Signaling proteins in HSC fate determination are unequally segregated during asymmetric cell division.

Autor: Ugale A; Department of Microbiology, Max Perutz Labs Vienna, University of Vienna, Immunobiology and Genetics, Vienna, Austria., Shunmugam D; Department of Microbiology, Max Perutz Labs Vienna, University of Vienna, Immunobiology and Genetics, Vienna, Austria.; Vienna BioCenter PhD Program, Doctoral School of the University of Vienna and Medical University of Vienna , Vienna, Austria., Pimpale LG; HeartBeat.bio AG , Vienna, Austria., Rebhan E; Department of Microbiology, Max Perutz Labs Vienna, University of Vienna, Immunobiology and Genetics, Vienna, Austria., Baccarini M; Department of Microbiology, Max Perutz Labs Vienna, University of Vienna, Immunobiology and Genetics, Vienna, Austria.
Jazyk: angličtina
Zdroj: The Journal of cell biology [J Cell Biol] 2024 Sep 02; Vol. 223 (9). Date of Electronic Publication: 2024 Jun 14.
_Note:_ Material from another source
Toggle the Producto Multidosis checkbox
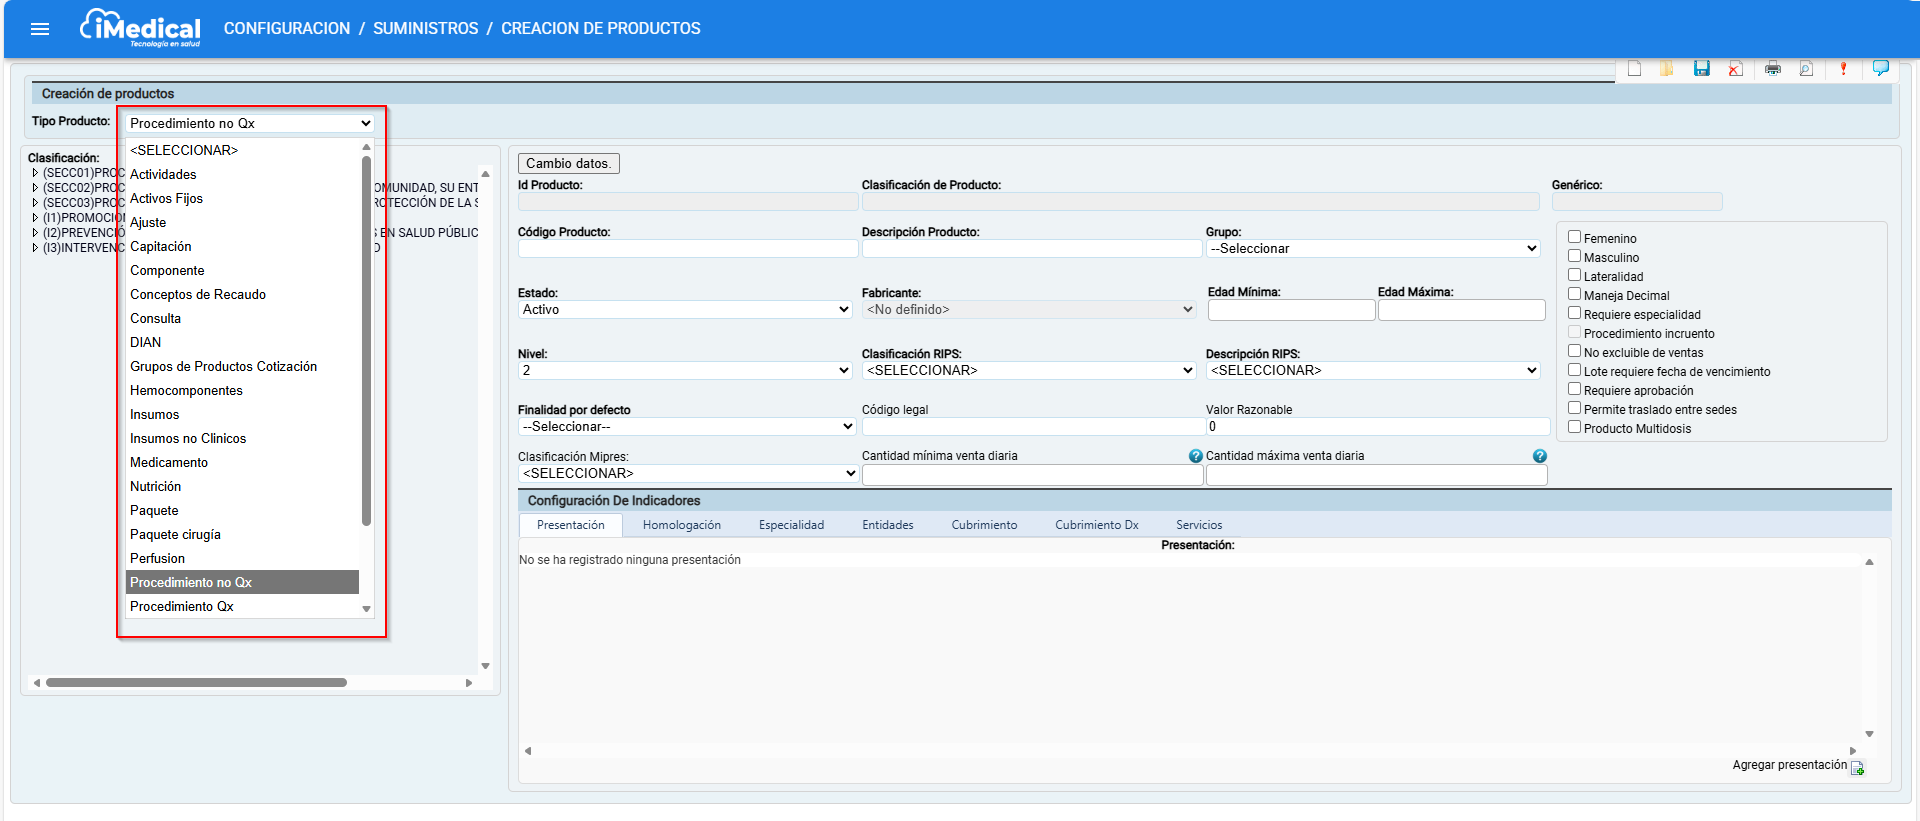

DOI: 10.1083/jcb.202310137
Abstrakt: Hematopoietic stem cells (HSCs) continuously replenish mature blood cells with limited lifespans. To maintain the HSC compartment while ensuring output of differentiated cells, HSCs undergo asymmetric cell division (ACD), generating two daughter cells with different fates: one will proliferate and give rise to the differentiated cells' progeny, and one will return to quiescence to maintain the HSC compartment. A balance between MEK/ERK and mTORC1 pathways is needed to ensure HSC homeostasis. Here, we show that activation of these pathways is spatially segregated in premitotic HSCs and unequally inherited during ACD. A combination of genetic and chemical perturbations shows that an ERK-dependent mechanism determines the balance between pathways affecting polarity, proliferation, and metabolism, and thus determines the frequency of asymmetrically dividing HSCs. Our data identify druggable targets that modulate HSC fate determination at the level of asymmetric division.
(© 2024 Ugale et al.)
Databáze: MEDLINE